Gastric outlet obstruction (GOO) is a clinical syndrome characterized by epigastric abdominal pain and postprandial vomiting due to mechanical obstruction.
The incidence of gastric outlet obstruction is not known precisely. It is likely to have declined in recent years because of the decline in peptic ulcer disease, which has historically been an important cause of GOO. In 1990, as many as 2000 operations for GOO were performed annually in the United States . Updated estimates are not available, but the need for surgery is thought to have declined because of advancements in endoscopic methods to treat GOO (such as dilation and stenting).
The term gastric outlet obstruction is a misnomer since many cases are not due to isolated gastric pathology but rather involve duodenal or extraluminal disease. The predominant causes have changed substantively with the identification of Helicobacter pylori and the use of proton pump inhibitors. Until the late 1970s, benign disease was responsible for the majority of cases of GOO in adults, while malignancy accounted for only 10 to 39 percent of cases [2-4]. By contrast, in recent decades, 50 to 80 percent cases have been attributable to malignancy [2,4-6].

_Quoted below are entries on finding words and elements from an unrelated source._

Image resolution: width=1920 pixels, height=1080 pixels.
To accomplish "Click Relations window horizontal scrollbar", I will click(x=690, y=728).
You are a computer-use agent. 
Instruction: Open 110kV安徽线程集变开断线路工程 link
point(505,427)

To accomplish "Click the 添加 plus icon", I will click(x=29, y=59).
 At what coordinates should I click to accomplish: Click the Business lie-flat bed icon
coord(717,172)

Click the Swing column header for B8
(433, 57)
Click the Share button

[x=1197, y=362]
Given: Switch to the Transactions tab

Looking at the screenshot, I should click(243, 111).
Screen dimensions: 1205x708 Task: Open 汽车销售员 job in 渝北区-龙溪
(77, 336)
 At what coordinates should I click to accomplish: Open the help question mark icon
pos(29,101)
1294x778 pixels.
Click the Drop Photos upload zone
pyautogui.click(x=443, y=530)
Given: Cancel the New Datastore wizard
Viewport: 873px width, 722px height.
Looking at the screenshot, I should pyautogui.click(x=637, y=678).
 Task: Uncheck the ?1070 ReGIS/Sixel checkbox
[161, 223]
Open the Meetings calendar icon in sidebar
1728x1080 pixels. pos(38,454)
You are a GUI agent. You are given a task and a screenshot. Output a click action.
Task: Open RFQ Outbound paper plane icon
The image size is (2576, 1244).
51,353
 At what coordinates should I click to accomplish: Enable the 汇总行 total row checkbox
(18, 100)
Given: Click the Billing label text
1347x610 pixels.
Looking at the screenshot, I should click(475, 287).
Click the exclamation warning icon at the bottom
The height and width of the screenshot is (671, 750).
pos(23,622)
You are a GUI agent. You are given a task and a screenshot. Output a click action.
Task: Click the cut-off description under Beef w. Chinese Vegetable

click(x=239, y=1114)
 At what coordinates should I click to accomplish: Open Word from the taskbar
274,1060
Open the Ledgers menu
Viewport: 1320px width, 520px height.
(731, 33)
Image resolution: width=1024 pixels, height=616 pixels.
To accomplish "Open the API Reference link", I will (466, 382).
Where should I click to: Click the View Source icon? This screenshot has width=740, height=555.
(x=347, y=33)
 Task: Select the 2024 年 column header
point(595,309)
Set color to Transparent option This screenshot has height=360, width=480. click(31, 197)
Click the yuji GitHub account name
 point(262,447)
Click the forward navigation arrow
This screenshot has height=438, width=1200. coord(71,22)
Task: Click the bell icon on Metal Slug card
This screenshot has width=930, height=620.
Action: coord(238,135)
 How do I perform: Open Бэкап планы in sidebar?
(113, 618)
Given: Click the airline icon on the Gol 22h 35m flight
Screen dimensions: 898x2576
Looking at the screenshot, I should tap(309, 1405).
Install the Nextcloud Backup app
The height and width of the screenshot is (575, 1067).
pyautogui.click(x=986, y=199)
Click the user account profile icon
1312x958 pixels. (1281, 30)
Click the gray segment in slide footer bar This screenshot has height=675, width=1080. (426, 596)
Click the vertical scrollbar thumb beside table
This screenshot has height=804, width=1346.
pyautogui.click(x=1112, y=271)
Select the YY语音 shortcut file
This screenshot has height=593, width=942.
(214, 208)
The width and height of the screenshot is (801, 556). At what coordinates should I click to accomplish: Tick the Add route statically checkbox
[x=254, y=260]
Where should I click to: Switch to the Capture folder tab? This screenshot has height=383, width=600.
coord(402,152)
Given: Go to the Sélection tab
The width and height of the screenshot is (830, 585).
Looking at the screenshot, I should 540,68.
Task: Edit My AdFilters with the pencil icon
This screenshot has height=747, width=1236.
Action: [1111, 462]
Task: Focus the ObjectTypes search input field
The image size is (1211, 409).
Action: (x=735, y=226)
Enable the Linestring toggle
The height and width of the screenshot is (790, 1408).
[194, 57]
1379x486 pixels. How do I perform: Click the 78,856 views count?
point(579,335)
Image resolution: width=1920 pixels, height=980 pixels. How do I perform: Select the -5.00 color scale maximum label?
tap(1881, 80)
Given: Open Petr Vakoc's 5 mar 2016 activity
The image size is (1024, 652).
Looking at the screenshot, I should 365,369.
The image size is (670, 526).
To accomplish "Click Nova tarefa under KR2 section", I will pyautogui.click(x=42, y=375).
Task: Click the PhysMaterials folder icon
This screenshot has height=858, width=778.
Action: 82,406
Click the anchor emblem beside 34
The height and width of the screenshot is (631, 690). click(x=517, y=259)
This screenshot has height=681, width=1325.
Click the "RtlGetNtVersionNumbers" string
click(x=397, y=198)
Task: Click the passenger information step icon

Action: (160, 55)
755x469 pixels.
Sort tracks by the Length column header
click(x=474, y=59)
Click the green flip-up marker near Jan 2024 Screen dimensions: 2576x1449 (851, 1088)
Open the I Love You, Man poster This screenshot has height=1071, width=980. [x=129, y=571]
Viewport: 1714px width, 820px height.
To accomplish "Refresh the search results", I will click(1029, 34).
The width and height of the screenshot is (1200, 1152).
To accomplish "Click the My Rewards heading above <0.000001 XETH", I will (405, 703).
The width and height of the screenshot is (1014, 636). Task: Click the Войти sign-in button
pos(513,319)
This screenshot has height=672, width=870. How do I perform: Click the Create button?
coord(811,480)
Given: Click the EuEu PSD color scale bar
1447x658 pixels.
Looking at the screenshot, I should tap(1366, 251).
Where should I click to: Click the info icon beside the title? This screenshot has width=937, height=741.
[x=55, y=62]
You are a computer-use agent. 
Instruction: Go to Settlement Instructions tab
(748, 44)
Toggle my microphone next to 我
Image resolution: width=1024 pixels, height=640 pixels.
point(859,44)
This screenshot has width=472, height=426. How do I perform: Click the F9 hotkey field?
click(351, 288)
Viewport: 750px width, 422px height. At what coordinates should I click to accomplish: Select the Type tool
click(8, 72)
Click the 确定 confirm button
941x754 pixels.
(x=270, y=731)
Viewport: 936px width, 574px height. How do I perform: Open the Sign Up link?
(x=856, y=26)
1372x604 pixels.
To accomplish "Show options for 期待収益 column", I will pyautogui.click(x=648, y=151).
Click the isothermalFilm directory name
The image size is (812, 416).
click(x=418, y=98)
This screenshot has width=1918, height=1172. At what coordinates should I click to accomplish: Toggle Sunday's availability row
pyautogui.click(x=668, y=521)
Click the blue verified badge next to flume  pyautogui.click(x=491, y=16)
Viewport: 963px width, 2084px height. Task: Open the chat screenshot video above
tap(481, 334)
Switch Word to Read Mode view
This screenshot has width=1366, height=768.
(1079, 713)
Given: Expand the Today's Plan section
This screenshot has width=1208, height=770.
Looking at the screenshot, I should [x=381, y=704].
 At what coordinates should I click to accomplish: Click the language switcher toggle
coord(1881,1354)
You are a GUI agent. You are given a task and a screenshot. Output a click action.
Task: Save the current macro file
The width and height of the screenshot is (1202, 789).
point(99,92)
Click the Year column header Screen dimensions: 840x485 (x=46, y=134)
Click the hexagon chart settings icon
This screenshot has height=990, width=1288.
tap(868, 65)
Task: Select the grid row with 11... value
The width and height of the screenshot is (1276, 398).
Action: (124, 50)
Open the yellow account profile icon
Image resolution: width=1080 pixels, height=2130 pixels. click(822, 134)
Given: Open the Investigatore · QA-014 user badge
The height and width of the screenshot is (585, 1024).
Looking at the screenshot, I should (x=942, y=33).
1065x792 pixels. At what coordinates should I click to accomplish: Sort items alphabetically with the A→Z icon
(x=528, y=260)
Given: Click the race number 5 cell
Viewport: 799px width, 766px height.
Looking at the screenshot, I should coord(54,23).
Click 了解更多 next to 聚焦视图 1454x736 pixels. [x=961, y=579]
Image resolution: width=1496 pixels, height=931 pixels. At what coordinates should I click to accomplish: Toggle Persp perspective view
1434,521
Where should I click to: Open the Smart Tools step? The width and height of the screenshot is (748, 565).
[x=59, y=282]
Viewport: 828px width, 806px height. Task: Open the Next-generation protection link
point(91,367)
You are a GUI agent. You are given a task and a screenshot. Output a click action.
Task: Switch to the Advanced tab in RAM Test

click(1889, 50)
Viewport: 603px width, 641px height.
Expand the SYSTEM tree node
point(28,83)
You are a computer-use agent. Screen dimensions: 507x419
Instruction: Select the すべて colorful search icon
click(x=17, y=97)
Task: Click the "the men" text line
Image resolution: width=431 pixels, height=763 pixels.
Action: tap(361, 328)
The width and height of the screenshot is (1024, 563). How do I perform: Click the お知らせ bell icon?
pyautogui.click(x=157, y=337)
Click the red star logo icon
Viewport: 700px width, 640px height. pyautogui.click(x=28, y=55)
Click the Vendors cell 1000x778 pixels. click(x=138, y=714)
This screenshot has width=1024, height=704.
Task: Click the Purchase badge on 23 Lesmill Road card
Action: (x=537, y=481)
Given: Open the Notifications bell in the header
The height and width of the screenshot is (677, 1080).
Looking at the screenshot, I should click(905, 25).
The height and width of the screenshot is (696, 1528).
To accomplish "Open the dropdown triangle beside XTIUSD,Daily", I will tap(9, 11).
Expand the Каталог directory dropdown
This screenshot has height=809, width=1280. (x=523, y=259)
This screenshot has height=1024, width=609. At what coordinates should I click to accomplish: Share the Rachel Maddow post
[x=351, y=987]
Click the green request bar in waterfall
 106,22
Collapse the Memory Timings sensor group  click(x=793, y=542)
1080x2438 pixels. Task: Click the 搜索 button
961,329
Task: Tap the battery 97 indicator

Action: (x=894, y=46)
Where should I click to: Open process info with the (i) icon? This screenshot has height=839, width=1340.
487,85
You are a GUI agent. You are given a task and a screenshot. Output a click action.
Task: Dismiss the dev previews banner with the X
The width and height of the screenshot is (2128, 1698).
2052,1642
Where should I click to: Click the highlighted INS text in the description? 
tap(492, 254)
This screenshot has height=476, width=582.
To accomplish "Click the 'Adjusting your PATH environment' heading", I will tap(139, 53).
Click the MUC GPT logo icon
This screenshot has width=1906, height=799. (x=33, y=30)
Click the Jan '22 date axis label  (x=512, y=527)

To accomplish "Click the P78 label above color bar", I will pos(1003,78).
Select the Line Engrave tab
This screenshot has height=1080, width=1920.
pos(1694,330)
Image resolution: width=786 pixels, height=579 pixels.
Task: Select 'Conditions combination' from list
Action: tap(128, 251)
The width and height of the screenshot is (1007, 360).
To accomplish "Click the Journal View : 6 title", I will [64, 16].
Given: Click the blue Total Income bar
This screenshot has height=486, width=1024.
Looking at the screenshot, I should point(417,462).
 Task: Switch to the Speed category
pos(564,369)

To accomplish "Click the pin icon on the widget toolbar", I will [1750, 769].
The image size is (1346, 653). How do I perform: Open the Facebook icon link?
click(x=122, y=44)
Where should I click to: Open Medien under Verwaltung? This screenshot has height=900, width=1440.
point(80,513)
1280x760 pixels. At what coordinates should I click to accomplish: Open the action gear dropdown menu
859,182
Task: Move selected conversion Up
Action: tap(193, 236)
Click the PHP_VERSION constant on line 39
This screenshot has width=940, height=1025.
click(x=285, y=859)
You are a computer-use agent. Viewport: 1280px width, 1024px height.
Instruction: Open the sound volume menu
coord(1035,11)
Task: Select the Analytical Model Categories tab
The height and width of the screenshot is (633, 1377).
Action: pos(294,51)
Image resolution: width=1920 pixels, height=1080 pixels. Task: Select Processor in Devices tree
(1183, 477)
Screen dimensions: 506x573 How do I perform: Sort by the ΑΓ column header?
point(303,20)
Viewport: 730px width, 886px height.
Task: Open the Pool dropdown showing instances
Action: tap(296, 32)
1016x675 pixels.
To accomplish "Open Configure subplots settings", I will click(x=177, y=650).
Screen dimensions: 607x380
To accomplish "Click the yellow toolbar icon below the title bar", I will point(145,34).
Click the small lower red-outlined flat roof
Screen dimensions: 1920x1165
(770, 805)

Malignancy — Pancreatic adenocarcinoma with extension to the duodenum or stomach is a common cause of malignant GOO . Fifteen to 25 percent of patients with pancreatic cancer present with GOO . Such patients also commonly have biliary obstruction [8-11]. (See "Clinical manifestations, diagnosis, and staging of exocrine pancreatic cancer".)
Distal gastric cancer remains a relatively common cause of malignant GOO, accounting for up to 35 percent of GOO . However, the absolute number of cases has probably declined because of the decreased incidence of gastric cancer in developed nations and the increase in the proportion of gastric cancers arising from a proximal location. (See "Clinical features, diagnosis, and staging of gastric cancer" and "Epidemiology of gastric cancer".)